(Stored data entries)
[Start of section]

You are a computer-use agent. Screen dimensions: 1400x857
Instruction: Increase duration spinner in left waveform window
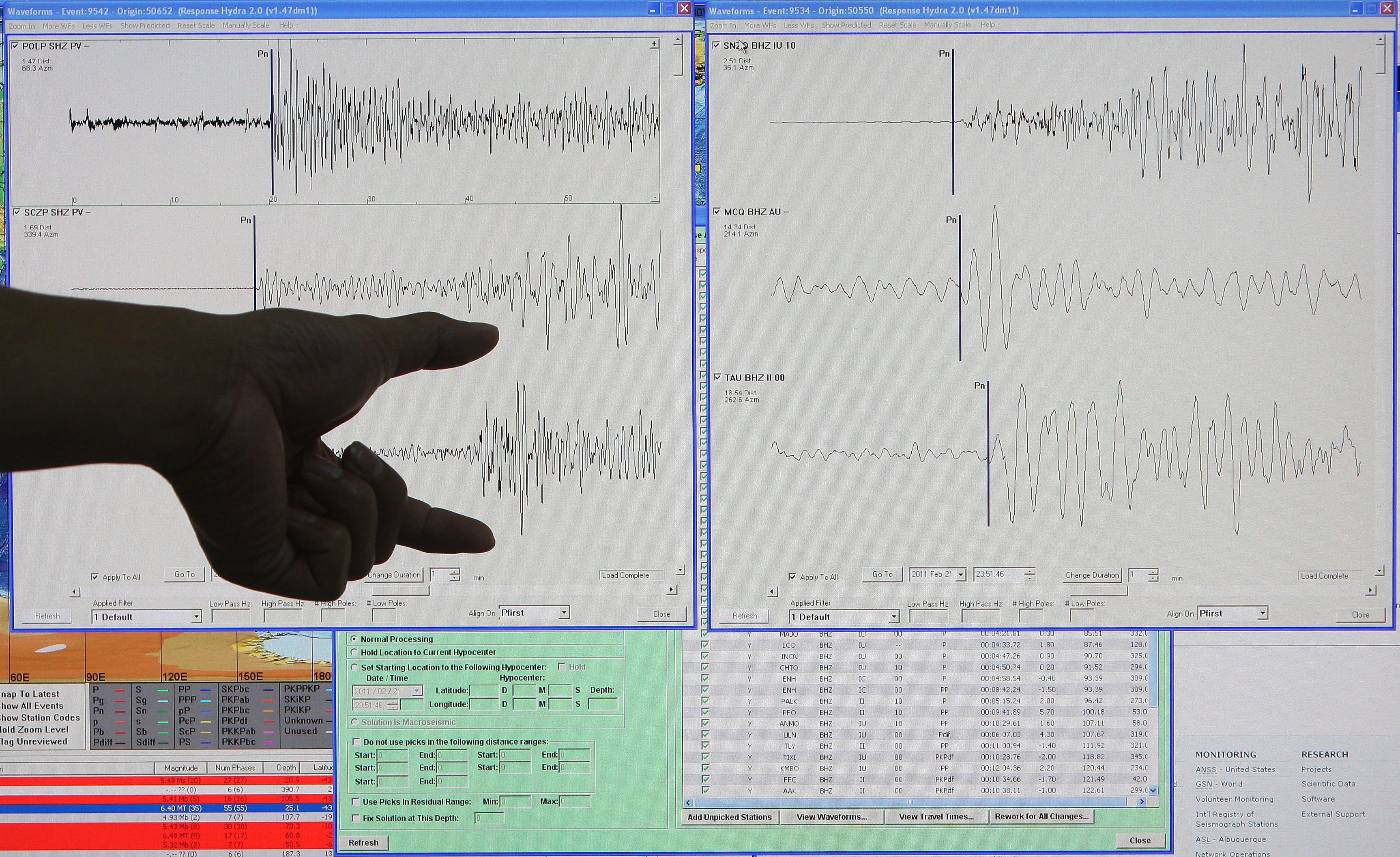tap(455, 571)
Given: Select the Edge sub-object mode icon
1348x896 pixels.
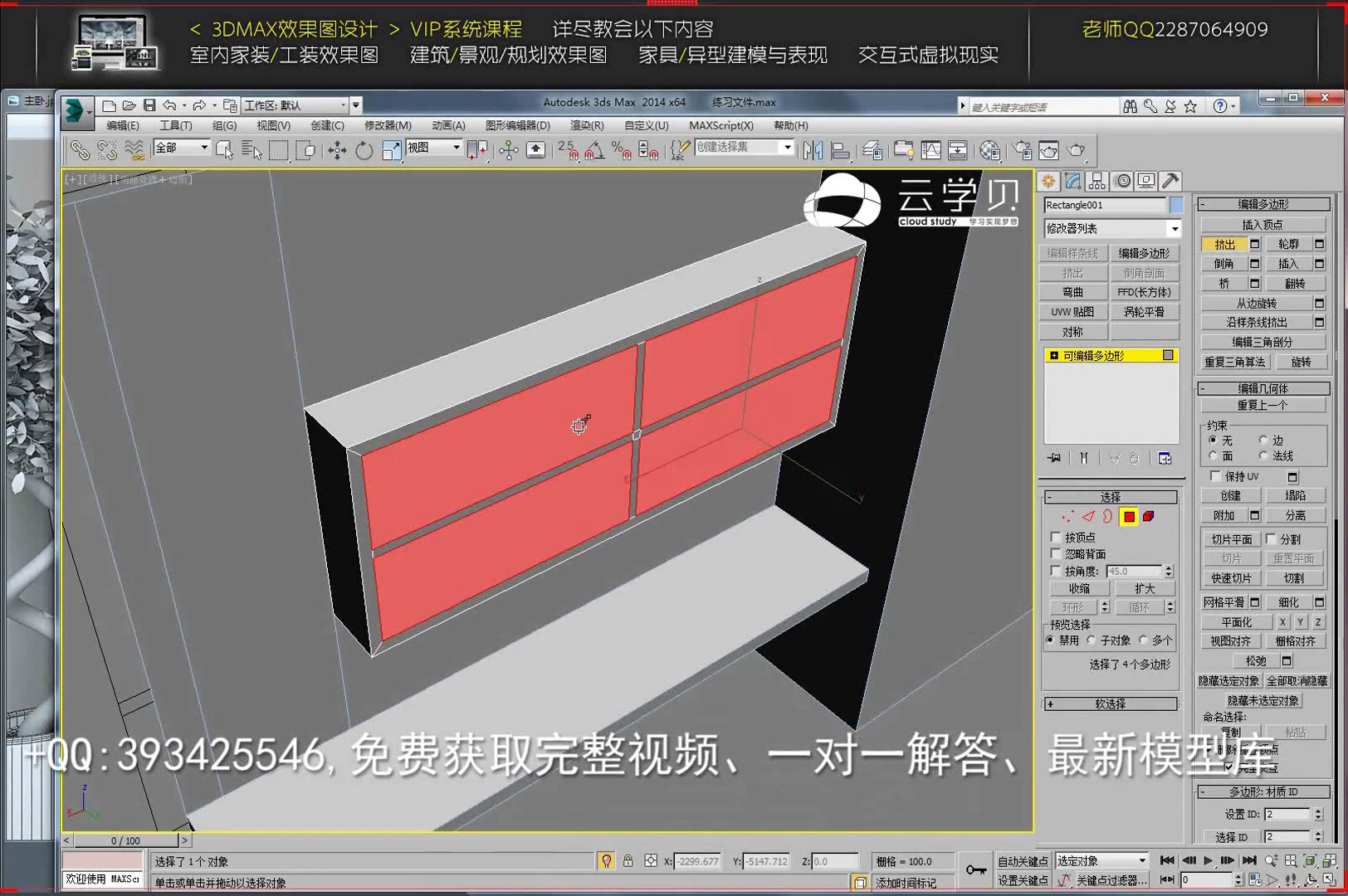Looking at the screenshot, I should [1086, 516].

[End of section]

● EXERCISE REQUIREMENTS
Your task is to retype all the entries exactly and leave out any pictures.

● PROBLEM SOLUTION
You are a computer-use agent. Screen dimensions: 1400x857
Instruction: Increase duration spinner in left waveform window
tap(455, 571)
Given: Select the Edge sub-object mode icon
1348x896 pixels.
Looking at the screenshot, I should [1086, 516].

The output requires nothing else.